The Story
Why it exists.
The beginning
In 2012, Monotheme Venezia released White Tea Flowers as part of the Monotheme Bio collection, a line built around rare, traceable natural ingredients with ICEA certification. The concept was simple and demanding: take one botanical idea and make it breathe. White tea flowers offered exactly that tension, something luminous and something still, held in the same gesture. The fragrance captured the quiet of a misty morning over still water, translated into oil.

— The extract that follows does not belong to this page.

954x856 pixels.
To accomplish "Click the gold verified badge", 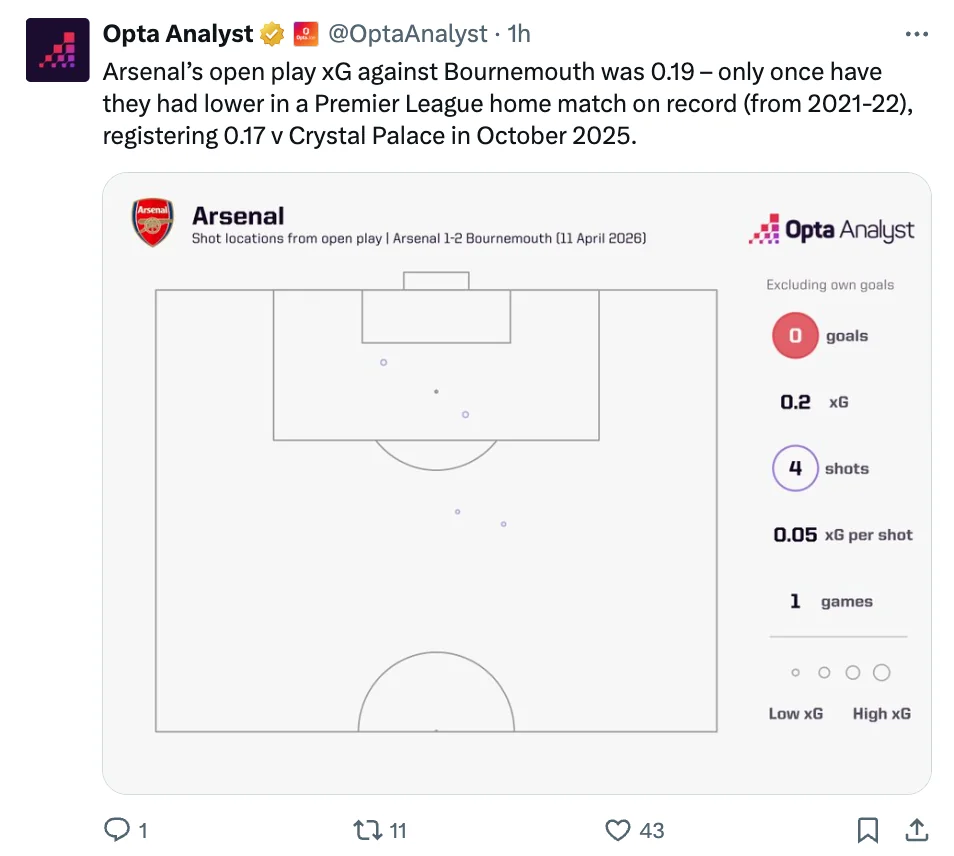I will click(272, 34).
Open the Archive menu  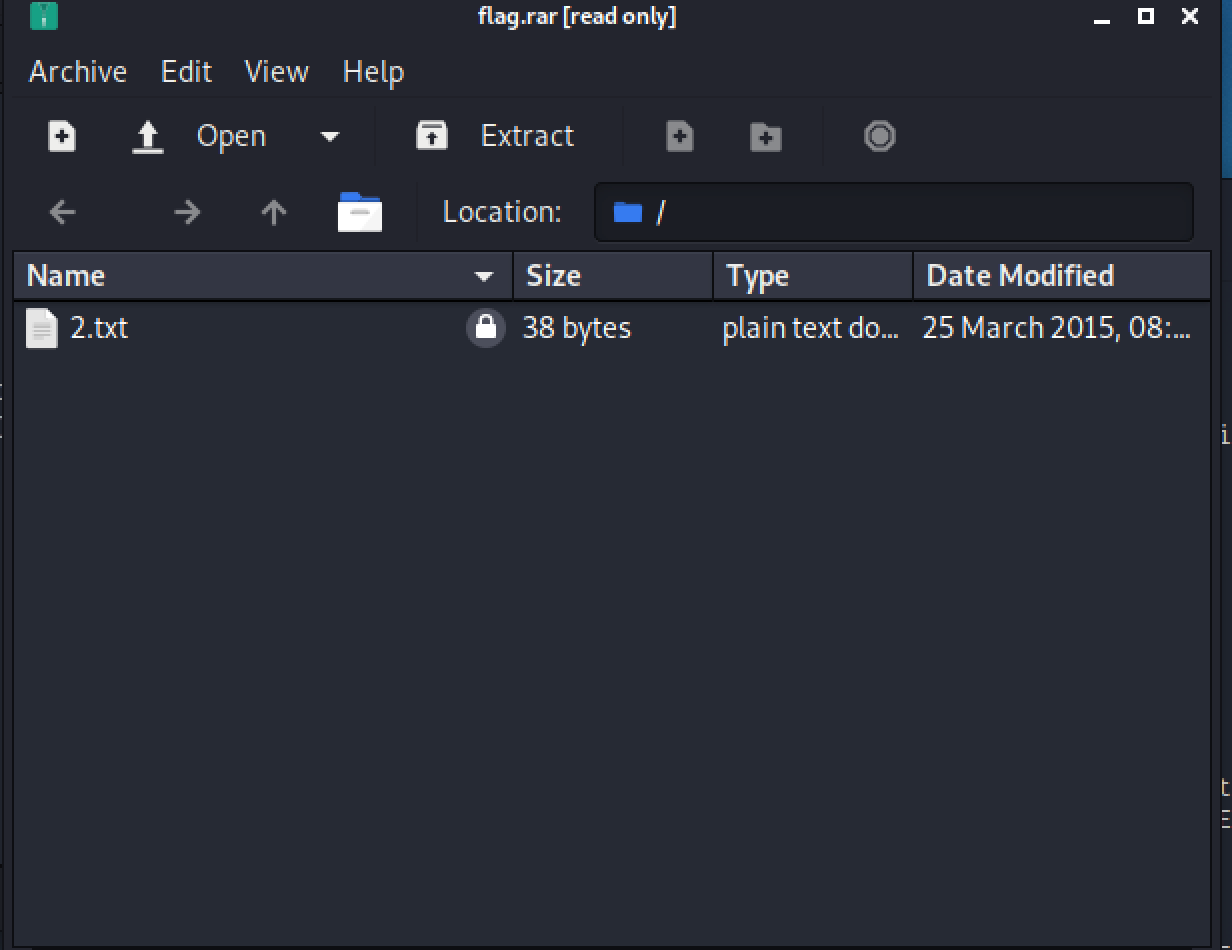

What makes White Tea Flowers unusual in the Monotheme Bio line is the pairing in the heart. Green tea carries a mineral, almost austere quality, it's the scent of wet stone and steam rising from a cup. Ylang-ylang does the opposite: warm, tropical, almost sleepy. Together they pull the fragrance in two directions at once, which is why it never quite settles into predictable sweetness. The base of woody notes and vanilla keeps everything honest.
The evolution
The opening lands like citrus squeezed over cracked ice, immediate, sharp, with raspberry adding a fruited edge that stops it from being merely fresh. Three minutes in, the green tea arrives. Not as a note so much as a sensation: cool, calm, slightly bitter in the best way. The ylang-ylang comes next, pulling warmth into the center while the citrus begins to recede. By the second hour, vanilla and woody notes have taken over. The drydown is intimate, warm, skin-close. Moderate sillage means it stays with you rather than announcing you. On fabric, it holds into the next morning, faint, sweet, resolved.
Cultural impact
White Tea Flowers arrived in 2012 as part of the Monotheme Bio line, a collection that prioritised natural certification and traceability over complexity. Within the Monotheme range, it occupies a specific niche: for those who find citrus and green tea more interesting than vanilla, but need enough warmth to keep the composition from feeling austere. The fragrance has a small, loyal following among wearers who return to it precisely because it doesn't try to be anything other than what it is.